Abstract
The existing medical model for managing rheumatoid arthritis (RA) focuses on minimising joint inflammation using suppressive treatments. However, patients have broader concerns spanning other symptoms like fatigue and pain and the way their health care is delivered. This thesis used qualitative and quantitative research methods to address three inter-related aspects of clinical care. Firstly, identifying critical challenges for providing patient-centred care. Secondly, defining outcomes important to patients like fatigue and pain and concomitant fibromyalgia. Finally, examining temporal changes in the RA management and evaluating aspects of clinical decision making.Firstly the thesis shows current care is not optimal. Key limitations include: being insufficiently patient-centred, failing to integrate management across the primary/secondary divide, over-emphasising drug treatment and overlooking "whole-person" care.

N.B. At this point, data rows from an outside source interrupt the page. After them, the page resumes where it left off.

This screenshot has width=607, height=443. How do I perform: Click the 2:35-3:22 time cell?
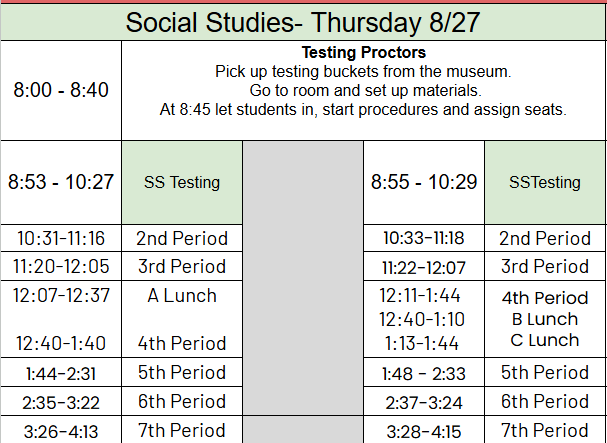pos(61,401)
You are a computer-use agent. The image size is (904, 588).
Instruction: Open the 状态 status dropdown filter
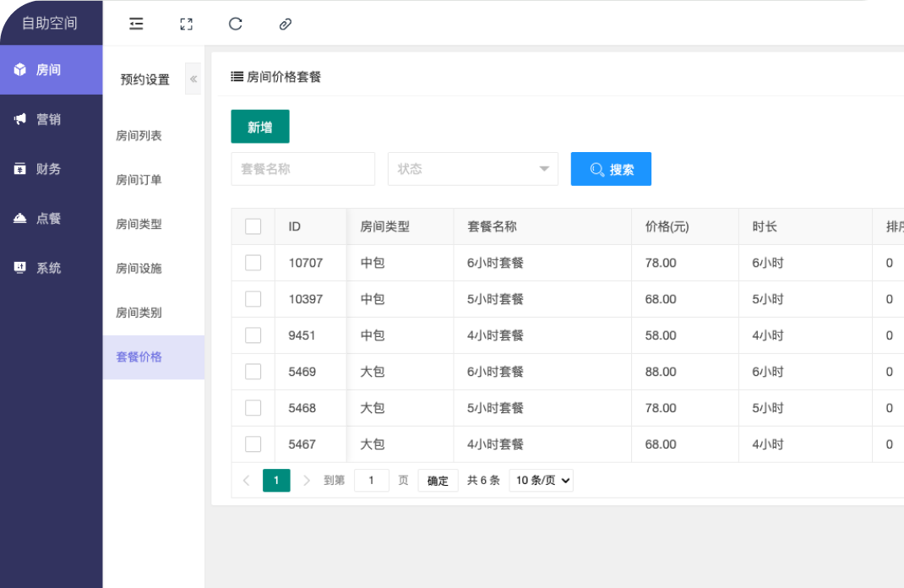[x=472, y=169]
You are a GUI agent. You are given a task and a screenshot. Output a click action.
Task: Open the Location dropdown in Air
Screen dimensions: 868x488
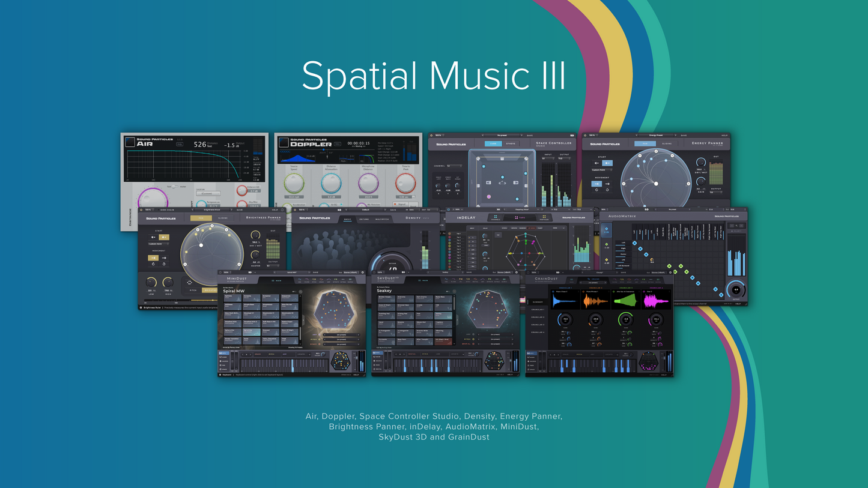point(207,193)
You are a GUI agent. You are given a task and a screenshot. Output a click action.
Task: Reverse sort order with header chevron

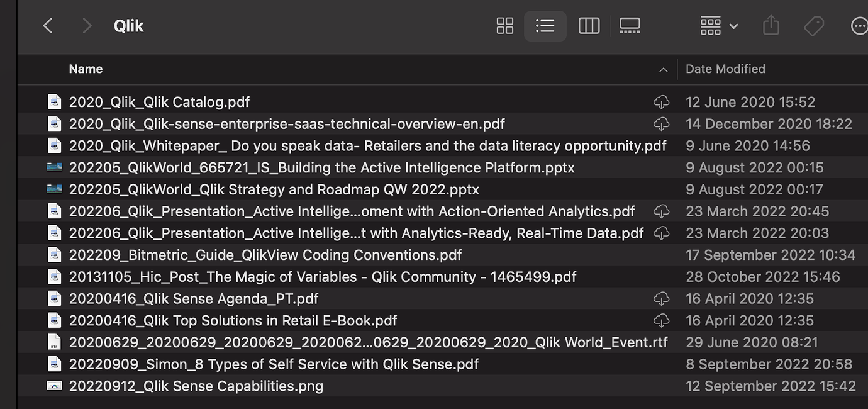[663, 70]
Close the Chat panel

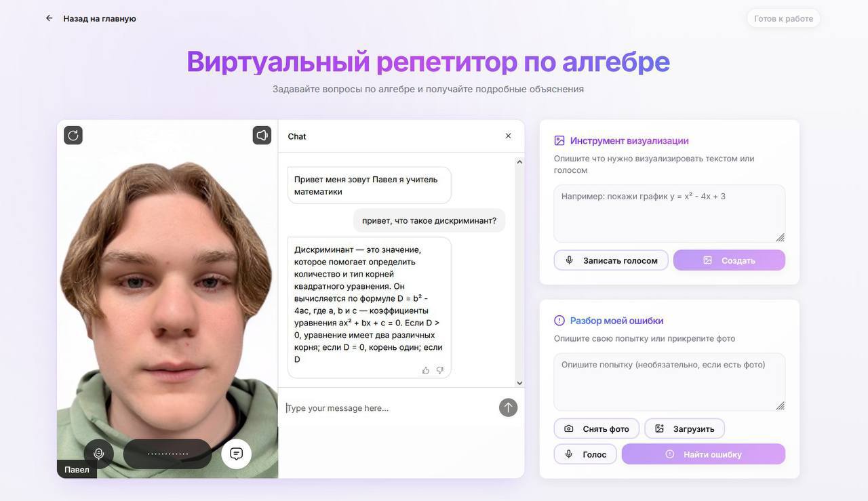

Secondly, care overlooks several crucially important areas to RA patients. Many patients had high levels of fatigue, associated with pain, disability and psychological factors. Their fatigue spanned several domains. Current fatigue questionnaires are heavily weighted towards psychological aspects, and a more balanced assessment is needed. Pain, a dominant RA symptom, is often not directly addressed. The research showed central sensitisation causes persistent pain in many RA patients; it may require different management approaches. The research also characterised patients with the fibromyalgic rheumatoid clinical phenotypes; their higher disease activity scores may not fully reflect disease activity. Despite changes in treatment over the years their disease activity scores have not improved significantly, unlike RA patients in general. Different treatment strategies are needed to improve their outcomes.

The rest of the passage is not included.